Quand Mary quitta la chambre, ce fut avec la conviction que ces longs cils noirs, trop marqués pour être jolis chez une si jeune enfant, consoleraient mieux Amy que toute autre chose au monde. Vers la fin de la soirée Laura vint à son tour dans la chambre de sa sœur. Elle avait repris l’air accablé qu’elle avait souvent autrefois. Amable lui demanda si la soirée l’avait fatiguée.

— Oui,… non,… je ne sais… C’était, je crois, une soirée comme les autres.

— Mais vous êtes lasse, dit Amable. Vous avez été trop longtemps à cheval avec Philippe.

— Non, je ne crois pas, dit Laura, d’un air toujours mécontent.

— Non ? chère Laura, je suis sûre que quelque chose vous a fait de la peine ; et, à force de douces paroles, elle finit par obtenir la confiance de Laura. Elle avoua que Philippe lui avait reproché de se faire une idole de lui. Il ne lui avait pas fait ce reproche durement, mais il avait prononcé ce mot d’une manière qui n’était agréable ni pour elle, ni pour lui.

— Je comprends sa pensée, dit Amable. Il a peur de lui-même et craint d’être trop admiré.

— Mais comment puis-je ne pas l’admirer ? dit Laura les larmes aux yeux. Il ne peut m’empêcher de le mettre au premier rang, de ne rien aimer autant que lui.

— Non, non, pas au premier rang, ma sœur ; car alors que feriez-vous si vous deveniez comme moi ? Ne vous détournez pas de moi ; mais je n’aurais jamais supporté ma douleur, si mon cher Walter lui-même ne m’avait pas répété dès le commencement que nous ne devions pas être la première affection l’un de l’autre.

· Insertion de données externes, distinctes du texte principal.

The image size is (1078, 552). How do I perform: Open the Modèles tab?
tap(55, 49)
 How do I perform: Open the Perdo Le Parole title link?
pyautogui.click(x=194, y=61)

— Je voulais dire la première affection terrestre, reprit Laura ; mais elle ne sentait pas ainsi dans son cœur. Elle savait que c’était son devoir, et croyait l’accomplir.

— S’il n’est pas le premier objet de votre affection, vous verrez ses défauts, et vous pourrez l’aider…

— Quoi, s’écria Laura, avez-vous jamais cru que Walter ait eu quelque tort ?

— Oui, Laura, répondit-elle en rougissant ; je n’aurais pu sans cela comprendre son repentir. Ainsi, ma chère sœur, permettez-moi de vous le dire, il vaudra beaucoup mieux pour Philippe et pour vous que vous voyiez la vérité.

— Je croyais que vous lui aviez pardonné, murmura Laura.

— L’idée de pardon implique celle de faute, Laura. Je n’aurais pu le consoler, si je n’avais su qu’il avait besoin de consolations. Il ne peut lui être agréable que vous croyiez sa repentance vaine.

— Elle est noble et grande.

— Mais elle serait inutile, si elle était sans objet. C’est pourquoi, ma chère Laura, permettez-moi de vous le dire, si vous vouliez convenir qu’il vous a entraînée à commettre une faute, si vous vouliez en convenir devant notre mère, votre mariage aurait lieu sous de plus heureux auspices.

— Je n’aurais jamais pu le trahir sans y être forcée, dit Laura. Vous savez, Amy, que nous ne nous étions rien promis ; nous ne nous sommes jamais écrit, nous avons fait une seule promenade ensemble, et il était inutile qu’il parlât avant que sa position fût changée.

— Cependant, Laura, quelque chose pesait sur sa conscience quand il s’est cru mourant !

— C’était la seule apparence de faute qu’il pût se reprocher ; ses scrupules étaient nobles et généreux !

Elle parlait avec tant de vivacité, que l’enfant s’éveilla encore et interrompit de nouveau la conversation. Elle se retira, mais, quoique son amour fût excessif, il ne lui donnait aucun repos. Pour Philippe, il l’aimait toujours autant, cependant il sentait parfois qu’elle n’était pas une aide pour lui. Elle était trop revenue à ses anciennes idées, sans les lui rappeler toutefois d’une manière aussi pénible que madame Henley.